Dosyadaki mevcut delil durumu, sanığın tutuklu kaldığı süre, tutuklamanın tedbir mahiyetinde oluşu, bu aşamadaadli kontrol hükümleri uygulanmasının tutukluluktan beklenen faydayı sağlayacağı anlaşıldığından sanığın bihakkın TAHLİYESİNE... [karar veridi.] "

22. Kovuşturma aşamasında başvurucunun örgüt ile irtibatına dair ifadesine başvurulan gizli tanık Defne'nin beyanının ilgili kısmı şöyledir:

"Sanık[A.T.] yi İstanbul Üniversitesi Hukuk Fakültesinde öğrenci olduğu dönemden tanıyorum. Hatırladığım kadarıyla 1999-2003 yılları arasında örgüte bağlı üniversite öğrenci yapılanmasına ait evlerde kalıyordu. Örgütün İstanbul Üniversitesi Hukuk Fakültesi bölgesinde bulunan bir evdi. Bu evlerden amaç Hukuk Fakültesi öğrencilerini yapıya kazandırmaktı ayrıca sanığın örgüte bağlı öğrencilerin kurduğu Genç Hukukçular Klübü isimli klübün başkanlığını bir dönem yaptığını biliyorum. Sanık mezun olduktan sonra 2003-2004 yıllarında örgüte ait hakim savcı sınavlarına hazırlık evlerinde kaldığını başka bir örgüt üyesinden duydum.
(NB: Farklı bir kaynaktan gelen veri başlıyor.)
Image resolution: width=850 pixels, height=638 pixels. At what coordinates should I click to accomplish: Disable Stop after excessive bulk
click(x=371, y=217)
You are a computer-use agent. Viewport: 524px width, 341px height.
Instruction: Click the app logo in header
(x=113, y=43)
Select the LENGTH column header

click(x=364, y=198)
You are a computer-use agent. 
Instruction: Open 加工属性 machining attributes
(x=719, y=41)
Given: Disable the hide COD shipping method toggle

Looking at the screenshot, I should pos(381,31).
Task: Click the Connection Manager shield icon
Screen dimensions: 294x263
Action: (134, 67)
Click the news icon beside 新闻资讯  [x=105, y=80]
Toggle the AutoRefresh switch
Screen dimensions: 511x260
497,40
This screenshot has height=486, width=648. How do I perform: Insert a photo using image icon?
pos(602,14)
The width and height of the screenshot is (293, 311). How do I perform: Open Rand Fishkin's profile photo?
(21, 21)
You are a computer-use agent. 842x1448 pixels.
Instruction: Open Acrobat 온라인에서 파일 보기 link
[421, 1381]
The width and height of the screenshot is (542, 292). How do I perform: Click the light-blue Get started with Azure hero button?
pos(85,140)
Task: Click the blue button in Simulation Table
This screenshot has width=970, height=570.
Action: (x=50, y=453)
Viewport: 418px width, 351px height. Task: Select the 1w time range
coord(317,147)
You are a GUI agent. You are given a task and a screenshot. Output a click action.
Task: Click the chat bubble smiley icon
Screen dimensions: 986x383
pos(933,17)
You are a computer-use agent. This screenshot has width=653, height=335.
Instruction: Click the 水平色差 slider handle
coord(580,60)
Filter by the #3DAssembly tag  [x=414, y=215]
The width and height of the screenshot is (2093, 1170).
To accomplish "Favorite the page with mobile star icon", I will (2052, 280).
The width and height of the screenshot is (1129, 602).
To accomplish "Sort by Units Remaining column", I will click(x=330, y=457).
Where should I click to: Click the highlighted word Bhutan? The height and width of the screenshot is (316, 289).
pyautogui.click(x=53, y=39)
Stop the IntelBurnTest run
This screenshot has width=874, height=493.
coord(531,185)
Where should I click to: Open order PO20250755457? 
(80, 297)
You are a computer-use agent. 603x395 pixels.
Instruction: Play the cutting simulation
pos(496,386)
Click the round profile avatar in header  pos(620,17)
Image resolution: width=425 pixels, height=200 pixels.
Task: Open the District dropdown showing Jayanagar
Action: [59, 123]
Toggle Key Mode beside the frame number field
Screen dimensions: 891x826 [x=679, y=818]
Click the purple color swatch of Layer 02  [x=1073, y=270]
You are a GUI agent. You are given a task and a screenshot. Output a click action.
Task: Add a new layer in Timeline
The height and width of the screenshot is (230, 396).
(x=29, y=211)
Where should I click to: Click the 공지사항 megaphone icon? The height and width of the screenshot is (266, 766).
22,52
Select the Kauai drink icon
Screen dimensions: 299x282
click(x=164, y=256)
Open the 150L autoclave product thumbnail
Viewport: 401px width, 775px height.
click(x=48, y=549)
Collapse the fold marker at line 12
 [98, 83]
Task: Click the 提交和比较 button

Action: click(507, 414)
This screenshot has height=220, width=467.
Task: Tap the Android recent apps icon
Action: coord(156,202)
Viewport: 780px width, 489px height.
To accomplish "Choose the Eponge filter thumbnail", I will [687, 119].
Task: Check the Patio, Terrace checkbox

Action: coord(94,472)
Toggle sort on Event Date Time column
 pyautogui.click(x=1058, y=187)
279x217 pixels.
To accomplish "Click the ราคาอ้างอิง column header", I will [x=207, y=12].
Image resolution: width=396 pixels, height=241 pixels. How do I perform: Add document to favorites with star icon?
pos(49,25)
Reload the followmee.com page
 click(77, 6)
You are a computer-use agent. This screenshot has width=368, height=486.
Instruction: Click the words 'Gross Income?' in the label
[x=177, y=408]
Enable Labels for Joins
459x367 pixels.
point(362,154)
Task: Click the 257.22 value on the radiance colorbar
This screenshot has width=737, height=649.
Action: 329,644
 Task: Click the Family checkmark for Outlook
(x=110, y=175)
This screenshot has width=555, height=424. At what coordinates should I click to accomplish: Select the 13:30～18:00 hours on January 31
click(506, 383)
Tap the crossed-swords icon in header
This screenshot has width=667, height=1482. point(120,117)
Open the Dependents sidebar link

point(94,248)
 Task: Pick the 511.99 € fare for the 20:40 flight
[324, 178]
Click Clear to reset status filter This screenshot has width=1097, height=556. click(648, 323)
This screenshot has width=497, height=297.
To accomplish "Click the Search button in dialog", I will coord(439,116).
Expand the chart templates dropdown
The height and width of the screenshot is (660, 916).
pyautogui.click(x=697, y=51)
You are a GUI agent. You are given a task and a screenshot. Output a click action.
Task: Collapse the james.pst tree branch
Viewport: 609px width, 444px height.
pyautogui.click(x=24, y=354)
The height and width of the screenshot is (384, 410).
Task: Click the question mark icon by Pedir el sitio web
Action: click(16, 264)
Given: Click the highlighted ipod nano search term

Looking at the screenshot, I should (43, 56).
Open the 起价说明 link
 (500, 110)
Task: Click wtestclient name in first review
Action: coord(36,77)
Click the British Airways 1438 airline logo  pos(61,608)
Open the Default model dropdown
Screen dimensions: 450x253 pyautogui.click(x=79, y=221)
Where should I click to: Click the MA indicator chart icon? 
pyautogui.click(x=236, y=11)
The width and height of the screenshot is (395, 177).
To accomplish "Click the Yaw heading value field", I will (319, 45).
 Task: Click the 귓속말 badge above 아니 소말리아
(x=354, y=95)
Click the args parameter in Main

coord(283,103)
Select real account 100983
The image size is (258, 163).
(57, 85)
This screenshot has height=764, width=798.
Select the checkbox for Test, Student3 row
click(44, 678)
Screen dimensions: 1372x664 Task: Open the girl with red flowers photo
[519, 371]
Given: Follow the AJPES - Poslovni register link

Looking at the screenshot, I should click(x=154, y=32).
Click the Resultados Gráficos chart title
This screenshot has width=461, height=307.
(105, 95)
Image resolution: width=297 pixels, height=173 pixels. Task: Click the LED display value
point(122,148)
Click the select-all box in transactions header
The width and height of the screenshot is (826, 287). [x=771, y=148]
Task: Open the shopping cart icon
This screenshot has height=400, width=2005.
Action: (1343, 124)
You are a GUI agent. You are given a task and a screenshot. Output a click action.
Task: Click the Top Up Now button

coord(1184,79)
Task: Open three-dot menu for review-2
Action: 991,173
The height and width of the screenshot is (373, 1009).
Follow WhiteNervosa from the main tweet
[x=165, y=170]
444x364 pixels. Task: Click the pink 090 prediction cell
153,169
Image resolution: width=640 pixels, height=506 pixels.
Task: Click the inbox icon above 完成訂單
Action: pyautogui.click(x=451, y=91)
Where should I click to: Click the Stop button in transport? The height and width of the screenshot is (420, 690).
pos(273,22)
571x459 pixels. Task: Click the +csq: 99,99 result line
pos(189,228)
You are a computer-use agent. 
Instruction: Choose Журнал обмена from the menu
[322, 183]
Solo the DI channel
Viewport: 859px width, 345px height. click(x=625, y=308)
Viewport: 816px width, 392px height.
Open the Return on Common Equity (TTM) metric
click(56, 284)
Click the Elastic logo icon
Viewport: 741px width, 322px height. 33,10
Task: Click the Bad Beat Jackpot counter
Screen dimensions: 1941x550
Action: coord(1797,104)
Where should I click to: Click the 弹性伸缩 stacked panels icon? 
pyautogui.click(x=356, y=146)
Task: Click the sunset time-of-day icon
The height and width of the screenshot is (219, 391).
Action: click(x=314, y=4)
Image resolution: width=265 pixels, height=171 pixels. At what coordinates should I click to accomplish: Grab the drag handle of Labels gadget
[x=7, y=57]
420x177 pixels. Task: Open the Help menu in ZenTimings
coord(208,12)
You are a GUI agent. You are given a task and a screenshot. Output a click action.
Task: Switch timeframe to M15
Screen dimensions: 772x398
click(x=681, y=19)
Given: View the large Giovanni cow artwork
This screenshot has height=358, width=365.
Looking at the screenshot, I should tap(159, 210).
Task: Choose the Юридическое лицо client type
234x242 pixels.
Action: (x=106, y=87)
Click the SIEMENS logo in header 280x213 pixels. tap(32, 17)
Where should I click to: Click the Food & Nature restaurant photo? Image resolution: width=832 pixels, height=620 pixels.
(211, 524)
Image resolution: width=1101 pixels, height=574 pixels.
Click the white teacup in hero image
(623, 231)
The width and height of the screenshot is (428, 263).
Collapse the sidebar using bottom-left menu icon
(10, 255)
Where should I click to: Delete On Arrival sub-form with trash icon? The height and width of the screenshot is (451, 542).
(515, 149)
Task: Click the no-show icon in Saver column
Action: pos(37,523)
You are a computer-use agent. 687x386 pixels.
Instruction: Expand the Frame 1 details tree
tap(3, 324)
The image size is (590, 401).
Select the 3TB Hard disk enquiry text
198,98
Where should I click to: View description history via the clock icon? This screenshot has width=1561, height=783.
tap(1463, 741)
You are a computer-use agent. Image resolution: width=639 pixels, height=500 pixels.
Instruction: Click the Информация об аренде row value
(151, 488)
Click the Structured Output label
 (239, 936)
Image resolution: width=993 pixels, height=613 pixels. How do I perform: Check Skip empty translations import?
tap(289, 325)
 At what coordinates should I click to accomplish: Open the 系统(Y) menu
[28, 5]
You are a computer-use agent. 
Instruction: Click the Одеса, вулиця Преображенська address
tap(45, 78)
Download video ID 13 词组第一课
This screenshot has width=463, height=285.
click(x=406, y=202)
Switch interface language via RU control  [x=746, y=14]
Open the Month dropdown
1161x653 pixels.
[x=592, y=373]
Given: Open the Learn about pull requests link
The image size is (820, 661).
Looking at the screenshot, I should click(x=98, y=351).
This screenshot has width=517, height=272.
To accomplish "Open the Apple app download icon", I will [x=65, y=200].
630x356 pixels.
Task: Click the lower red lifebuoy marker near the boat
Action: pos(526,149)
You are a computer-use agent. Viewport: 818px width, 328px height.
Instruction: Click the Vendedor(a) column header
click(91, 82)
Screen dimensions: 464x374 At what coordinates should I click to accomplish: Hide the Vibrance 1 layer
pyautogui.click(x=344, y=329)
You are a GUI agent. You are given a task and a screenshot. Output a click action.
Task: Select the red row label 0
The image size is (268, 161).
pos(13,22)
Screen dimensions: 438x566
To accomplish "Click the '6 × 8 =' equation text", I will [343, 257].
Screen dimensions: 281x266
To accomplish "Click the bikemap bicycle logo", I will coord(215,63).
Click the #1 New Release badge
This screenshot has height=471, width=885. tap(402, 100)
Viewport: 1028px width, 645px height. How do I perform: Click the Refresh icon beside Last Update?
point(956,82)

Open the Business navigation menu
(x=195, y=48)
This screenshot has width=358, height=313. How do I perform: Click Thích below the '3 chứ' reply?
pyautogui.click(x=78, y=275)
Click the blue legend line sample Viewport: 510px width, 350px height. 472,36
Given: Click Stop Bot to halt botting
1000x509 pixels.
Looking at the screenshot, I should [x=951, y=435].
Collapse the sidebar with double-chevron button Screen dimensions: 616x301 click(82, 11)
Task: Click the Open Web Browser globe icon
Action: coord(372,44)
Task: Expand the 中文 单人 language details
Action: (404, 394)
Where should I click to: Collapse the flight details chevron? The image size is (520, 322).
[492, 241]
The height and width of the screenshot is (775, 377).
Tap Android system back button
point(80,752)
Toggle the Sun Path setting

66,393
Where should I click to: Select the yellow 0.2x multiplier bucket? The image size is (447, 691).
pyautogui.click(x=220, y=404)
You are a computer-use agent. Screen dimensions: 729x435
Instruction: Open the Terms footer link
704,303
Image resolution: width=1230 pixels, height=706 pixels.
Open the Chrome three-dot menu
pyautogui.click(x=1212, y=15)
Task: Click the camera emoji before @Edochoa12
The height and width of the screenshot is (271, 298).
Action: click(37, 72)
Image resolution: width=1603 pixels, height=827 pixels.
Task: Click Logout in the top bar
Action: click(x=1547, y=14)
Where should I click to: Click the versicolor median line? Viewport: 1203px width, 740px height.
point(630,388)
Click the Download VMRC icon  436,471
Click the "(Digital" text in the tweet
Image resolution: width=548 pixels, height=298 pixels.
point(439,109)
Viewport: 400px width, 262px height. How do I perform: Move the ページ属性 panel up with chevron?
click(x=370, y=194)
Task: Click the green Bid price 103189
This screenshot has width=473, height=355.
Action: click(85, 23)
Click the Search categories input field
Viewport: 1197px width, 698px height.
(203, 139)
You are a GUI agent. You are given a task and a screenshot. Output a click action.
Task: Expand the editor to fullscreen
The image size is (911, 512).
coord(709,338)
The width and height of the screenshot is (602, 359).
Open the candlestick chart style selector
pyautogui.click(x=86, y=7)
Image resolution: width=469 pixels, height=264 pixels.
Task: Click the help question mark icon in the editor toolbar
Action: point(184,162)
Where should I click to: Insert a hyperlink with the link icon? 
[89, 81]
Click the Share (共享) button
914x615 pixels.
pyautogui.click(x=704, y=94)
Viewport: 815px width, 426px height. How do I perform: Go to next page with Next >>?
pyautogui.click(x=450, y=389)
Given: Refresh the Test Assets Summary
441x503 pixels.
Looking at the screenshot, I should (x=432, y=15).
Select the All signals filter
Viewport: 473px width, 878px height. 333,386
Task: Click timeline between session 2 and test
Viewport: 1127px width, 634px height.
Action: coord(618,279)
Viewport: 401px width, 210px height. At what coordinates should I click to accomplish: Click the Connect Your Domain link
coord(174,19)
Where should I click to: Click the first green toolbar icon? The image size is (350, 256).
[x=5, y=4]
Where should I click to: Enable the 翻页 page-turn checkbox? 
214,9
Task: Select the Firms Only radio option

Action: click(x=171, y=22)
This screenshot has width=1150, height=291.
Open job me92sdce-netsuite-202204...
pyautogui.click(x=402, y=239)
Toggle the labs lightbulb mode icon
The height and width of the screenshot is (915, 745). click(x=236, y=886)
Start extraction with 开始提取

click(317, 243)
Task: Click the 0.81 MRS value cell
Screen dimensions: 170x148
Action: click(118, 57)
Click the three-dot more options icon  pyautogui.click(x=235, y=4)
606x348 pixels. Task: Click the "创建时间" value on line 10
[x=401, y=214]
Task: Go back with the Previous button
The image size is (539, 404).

Bana bunu söyleyen şahıs yine hakim savcı sınavlarına hazırlık için kurulan başka bir evde kalıyordu. Bunu bizzat kendisi bana söyledi, Bu şahıs daha sonra idari yargıda hakim olan [K.G] isimli kişidir. Ayrıca sanığı 2011-2012 yıllarında Batman'da görev yaptığı sırada gördüm. Ayrıca yine idari yargıda hakim olarak görev yapan [M.T.] isimli örgüt üyesi ile görüştüğümde sanık [A.T.] nin örgüt toplantılarına katıldığını ve bağlantısının devam ettiğini söyledi. [M.T.] örgütte etkili bir şahıs idi. Sanık ile ilgili hatırladıklarım bunlardan ibarettir."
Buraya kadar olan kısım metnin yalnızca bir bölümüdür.